海南市を視察した
議運の委員長と副委員長、議会事務局の職員と一緒に海南市の議会運営について、視察に行った。議員の政務活動にあたるものだ。最近、海南市との比較で議会運営が語られることが増えたので、違いがどこにあるのか、正確に把握したいという思いもあっての訪問になった。
地方自治法とほぼどの自治体も同じ規定になっている会議規則で議会は運営されているが、それでも議会運営にはかなりの違いがある。海南市の議会事務局長も語っていたが、何が正解ということはないというのが基本だろう。その中でどういう運営をすれば、議会の議論が活発になり、運営が進化するのか、その方向を語り合う機会になった。
かつらぎ町は、県内で唯一通年議会を実施している。通年議会は、運営が始まると次第に議会の在り方を変える力を持ってきた。毎月のように本会議が開かれるが、現在は、以前のような単なる臨時議会の枠を超えはじめている。当局にとって、通年議会は普通の議会よりも活用しやすいものになりつつある。

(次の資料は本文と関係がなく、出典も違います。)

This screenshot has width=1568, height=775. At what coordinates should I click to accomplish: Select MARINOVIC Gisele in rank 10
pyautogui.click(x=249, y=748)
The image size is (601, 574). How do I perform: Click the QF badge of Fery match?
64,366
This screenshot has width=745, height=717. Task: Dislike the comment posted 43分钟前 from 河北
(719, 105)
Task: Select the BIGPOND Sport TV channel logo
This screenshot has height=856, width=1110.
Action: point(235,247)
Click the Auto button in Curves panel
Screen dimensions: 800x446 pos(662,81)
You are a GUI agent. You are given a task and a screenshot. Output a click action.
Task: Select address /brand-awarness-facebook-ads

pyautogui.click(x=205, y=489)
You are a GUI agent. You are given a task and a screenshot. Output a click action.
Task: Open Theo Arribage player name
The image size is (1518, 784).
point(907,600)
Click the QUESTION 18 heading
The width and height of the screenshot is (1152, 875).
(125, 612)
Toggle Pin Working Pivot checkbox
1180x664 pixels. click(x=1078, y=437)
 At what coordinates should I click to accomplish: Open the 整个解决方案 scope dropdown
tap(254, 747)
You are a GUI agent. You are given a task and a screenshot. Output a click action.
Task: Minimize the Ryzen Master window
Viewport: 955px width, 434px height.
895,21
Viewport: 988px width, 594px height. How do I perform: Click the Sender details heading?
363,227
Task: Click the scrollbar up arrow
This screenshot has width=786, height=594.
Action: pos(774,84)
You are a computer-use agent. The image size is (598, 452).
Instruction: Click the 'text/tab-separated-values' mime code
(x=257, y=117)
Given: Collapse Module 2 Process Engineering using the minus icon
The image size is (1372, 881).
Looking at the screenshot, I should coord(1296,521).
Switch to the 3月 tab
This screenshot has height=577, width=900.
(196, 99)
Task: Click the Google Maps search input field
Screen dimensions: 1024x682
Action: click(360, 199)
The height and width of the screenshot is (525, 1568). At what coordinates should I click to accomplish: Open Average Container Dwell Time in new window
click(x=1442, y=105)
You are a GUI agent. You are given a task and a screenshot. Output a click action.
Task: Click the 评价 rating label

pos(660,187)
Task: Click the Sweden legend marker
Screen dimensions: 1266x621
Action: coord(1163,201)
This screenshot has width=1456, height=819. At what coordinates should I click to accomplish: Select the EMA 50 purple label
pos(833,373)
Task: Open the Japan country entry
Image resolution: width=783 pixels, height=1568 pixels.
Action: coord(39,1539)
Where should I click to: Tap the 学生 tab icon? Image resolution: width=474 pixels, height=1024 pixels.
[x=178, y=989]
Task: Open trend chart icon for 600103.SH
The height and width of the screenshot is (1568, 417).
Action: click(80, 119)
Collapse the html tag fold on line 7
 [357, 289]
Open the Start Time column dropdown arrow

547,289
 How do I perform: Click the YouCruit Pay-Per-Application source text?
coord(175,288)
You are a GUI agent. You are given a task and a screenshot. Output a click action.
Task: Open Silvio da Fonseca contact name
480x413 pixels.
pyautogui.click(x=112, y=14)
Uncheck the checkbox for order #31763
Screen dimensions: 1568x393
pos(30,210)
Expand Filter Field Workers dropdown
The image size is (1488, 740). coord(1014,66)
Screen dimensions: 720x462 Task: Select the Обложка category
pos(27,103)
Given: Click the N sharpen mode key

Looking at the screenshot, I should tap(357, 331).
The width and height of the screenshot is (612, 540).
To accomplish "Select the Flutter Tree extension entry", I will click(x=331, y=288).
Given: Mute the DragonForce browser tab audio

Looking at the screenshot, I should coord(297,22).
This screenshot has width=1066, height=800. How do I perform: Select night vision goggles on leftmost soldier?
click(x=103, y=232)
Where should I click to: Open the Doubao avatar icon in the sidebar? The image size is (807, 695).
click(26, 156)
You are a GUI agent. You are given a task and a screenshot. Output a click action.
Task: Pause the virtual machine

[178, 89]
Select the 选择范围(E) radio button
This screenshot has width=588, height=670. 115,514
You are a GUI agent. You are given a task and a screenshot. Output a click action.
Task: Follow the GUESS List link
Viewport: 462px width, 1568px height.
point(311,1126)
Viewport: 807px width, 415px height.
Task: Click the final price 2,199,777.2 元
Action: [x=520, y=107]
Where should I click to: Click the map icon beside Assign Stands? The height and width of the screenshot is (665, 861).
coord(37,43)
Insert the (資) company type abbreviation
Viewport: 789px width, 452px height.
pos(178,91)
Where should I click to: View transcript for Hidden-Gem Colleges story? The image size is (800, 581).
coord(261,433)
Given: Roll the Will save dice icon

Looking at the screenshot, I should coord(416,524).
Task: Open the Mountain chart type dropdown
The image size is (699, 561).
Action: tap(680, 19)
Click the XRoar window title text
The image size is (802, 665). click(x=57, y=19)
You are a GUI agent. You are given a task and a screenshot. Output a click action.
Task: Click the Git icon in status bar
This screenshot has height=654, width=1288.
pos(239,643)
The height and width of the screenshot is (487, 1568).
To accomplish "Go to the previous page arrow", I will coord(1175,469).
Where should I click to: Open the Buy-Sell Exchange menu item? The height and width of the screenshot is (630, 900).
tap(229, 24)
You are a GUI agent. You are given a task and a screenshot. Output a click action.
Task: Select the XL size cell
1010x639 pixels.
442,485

今の町長になって、定例月以外に開かれる臨時議会も、議案の調査を行う時間が確保されているので、質疑の内容が良くなってきた。こういう変化は、通年議会でない場合も同じように運営はできるが、発想がなかなかそういうことにはならないところに違いがある。3月、6月、9月、12月の議会とそれ以外の月の議会が、同じような議会だという認識が次第に定着してきたので、請願と陳情の受付は随時となり、議会への上程の仕方も変化してきた。通年議会は、定着から活用へという変化の中にある。
海南市は、議会運営委員会が、議会開会前一週間の時点で開かれている。これが一番大きな違いだった。議案に対するヒアリングは、会派ごとに行われている。会派ごとのヒアリングには、強弱がありそうだった。
市長は初日に挨拶を行い、議案についてどういう議案なのかという点に絞った提案説明を短時間行なっている。その後日を改めて一般質問が行われる。一般質問は橋本市と同じように、壇上で全質問の趣旨を述べ、それに基づいて、項目ごとに一問一答を行うものだった。このやり方とかつらぎ町のやり方には違いがあった。傍聴する側から言えば、かつらぎ町のやり方の方が分かりやすい。
海南市では、一般質問後、次の日に( 一般質問の日程は3日、2日で終われば3日目は休会)直ちに議案に対する本会議質疑が行われる。本会議質疑では、議案に対する当局の詳しい説明が行われ、質疑ということになる。その後議案のほとんどは委員会付託となる。
議案に対するヒアリングは、議会運営委員会から本会議の初日までの間に行われているのだという。一般質問の直後に本会議質疑を行うのは、どうなんだろうと思う。
当局が本気で、議会に対し議案の提案や修正を求め始めるのであれば、議会の日程のあり方が、大きな課題になる。会派の違う議員や党派の違う議員がいる中で、委員会に付託された議案に対して、議員相互の議論と協議が、公式の議会の会議内で行われるようになれば、委員会の開き方、日程の取り方は変わらざるを得ない。議会が十分な審議の時間をとるために、日程はどうあるべきかということになる。
議会ごとに違いがあるので、双方向のやり取りになった。こういう意見交換は、面白いものだった。
視察の後、海南市の元市役所にあるノビノスを見に行った。館長さんが案内してくれて、施設の全体を見せてもらった。職員の柔軟な発想には驚かされた。ノビノスは、図書館を中心とした施設だが、子どものための図書館と小中学生のための図書館、大人のための図書館が、1階から3階まで造られていた。貸し館のスペースも多く、料金は非常に安いものだった。市民に開かれた施設は、年間62万人の来館者があるという話だった。音楽の演奏ができるスタジオもあった。ホールは小さな250人〜300人程度のものだったが、ここの料金設定も安いものだった。建物の外には、小さい子どもが家族連れで遊べる半屋根付きのスペースがあった。一緒に行った大山議員は、この施設をかなり利用していると言い、「ここにきたら1日、子どもと遊んで楽しめる」と言った。
同じお金をかけるのであれば、住民の意向をよく踏まえて、住民の気持ちに寄り添う施設を作るべきだろう。かつらぎ町がそういう施設を造ることのできる自治体に生まれ変われるかどうか。考えさせられた。